Claro que la película se centra en un periodo histórico muy lejano y por supuesto que, inevitablemente, se proyecta en esa historia situaciones y realidades del presente, pero los paralelismos son indudables. Hoy tenemos las redes sociales para difundir los bulos por todas partes, entonces eran palomas mensajeras. En la película aparecen personas que se dicen periodistas pero que sólo buscan su beneficio económico, que prefieren publicar bulos o rumores, porque si al final hay que publicar un desmentido, entonces tendrá otra noticia más que dar. Son gacetilleros que se acercan al sol que más caliente, que saben que las polémicas venden. También vemos a editores que sólo publican libros de autores famosos o con amantes o enemigos poderosos, o dueños de teatro que se abonaban a todos los periódicos e invitaban a los periodistas a los estrenos, para intentar asegurarse buenas críticas, y empresarios que regaban con publicidad los incipientes periódicos. Hasta se pagaba a gente que acudía al teatro para aplaudir o abuchear, según interesara. "Aquí se paga por todo, eso es el progreso".

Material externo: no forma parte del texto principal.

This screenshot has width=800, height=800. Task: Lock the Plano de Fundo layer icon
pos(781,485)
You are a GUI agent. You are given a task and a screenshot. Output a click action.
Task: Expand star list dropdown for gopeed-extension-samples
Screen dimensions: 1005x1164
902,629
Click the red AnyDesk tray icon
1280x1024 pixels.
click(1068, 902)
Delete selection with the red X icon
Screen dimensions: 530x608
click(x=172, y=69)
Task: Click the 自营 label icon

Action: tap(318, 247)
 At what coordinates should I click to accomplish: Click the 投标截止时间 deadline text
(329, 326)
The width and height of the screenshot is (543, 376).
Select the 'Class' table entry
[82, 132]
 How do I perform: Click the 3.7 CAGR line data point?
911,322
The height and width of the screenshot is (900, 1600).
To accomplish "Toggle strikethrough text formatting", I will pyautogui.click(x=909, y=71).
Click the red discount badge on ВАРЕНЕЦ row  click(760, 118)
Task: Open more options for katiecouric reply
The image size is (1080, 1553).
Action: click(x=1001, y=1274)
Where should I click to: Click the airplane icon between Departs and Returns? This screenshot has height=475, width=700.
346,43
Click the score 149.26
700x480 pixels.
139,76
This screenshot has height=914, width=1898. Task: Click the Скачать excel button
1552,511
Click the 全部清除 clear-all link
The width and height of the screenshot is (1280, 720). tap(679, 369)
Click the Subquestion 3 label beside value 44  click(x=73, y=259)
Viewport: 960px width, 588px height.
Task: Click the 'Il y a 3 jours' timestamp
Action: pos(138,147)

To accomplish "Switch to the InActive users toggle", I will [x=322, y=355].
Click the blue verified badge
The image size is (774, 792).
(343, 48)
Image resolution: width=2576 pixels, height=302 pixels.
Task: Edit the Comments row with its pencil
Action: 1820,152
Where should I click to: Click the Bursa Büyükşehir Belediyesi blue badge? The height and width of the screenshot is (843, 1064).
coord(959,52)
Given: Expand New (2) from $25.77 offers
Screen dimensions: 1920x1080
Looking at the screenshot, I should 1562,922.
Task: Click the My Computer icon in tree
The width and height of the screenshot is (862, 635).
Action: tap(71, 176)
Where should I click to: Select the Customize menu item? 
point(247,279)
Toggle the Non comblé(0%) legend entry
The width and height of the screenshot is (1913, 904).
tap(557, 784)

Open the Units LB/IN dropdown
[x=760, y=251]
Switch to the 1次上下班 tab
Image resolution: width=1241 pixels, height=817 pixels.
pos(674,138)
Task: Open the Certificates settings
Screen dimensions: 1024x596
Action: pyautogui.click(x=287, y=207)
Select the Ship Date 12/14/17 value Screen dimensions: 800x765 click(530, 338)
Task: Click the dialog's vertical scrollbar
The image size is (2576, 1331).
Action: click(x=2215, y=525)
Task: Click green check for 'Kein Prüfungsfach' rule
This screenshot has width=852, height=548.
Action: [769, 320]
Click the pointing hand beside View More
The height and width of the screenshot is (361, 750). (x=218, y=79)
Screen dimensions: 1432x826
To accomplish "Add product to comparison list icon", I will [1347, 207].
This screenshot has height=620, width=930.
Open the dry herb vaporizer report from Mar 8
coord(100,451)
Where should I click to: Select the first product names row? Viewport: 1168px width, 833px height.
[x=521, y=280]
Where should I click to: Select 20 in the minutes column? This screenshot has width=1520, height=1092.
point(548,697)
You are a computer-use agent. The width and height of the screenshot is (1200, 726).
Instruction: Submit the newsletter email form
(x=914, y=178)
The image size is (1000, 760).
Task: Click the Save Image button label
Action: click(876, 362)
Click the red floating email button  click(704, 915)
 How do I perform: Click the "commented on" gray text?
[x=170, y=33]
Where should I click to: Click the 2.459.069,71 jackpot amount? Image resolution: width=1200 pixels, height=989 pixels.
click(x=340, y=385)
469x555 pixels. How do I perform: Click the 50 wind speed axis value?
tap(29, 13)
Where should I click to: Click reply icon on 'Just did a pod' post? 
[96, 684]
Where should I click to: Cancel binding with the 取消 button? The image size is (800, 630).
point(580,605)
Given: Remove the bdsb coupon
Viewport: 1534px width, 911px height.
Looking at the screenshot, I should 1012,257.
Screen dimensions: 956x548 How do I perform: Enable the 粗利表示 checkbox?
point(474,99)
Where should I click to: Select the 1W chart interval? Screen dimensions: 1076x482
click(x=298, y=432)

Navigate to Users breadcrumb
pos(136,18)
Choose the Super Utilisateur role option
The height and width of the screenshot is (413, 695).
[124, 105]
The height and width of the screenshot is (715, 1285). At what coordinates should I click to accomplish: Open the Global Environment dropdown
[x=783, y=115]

Además de sus múltiples virtudes, la película también es un compendio de frases memorables, de esas que se subrayan al leerlas en un libro, como "la modestia es una virtud peculiar; si creemos tenerla, desaparece" o "el liberalismo económico será dejar en libertad a un zorro en un gallinero libre". O la frase con la que concluye la obra: "dejaría de tener esperanzas y comenzaría a vivir". La película, en fin, es muy recomendable y además anima a leer a Balzac con urgencia. Dos por uno. Una delicia.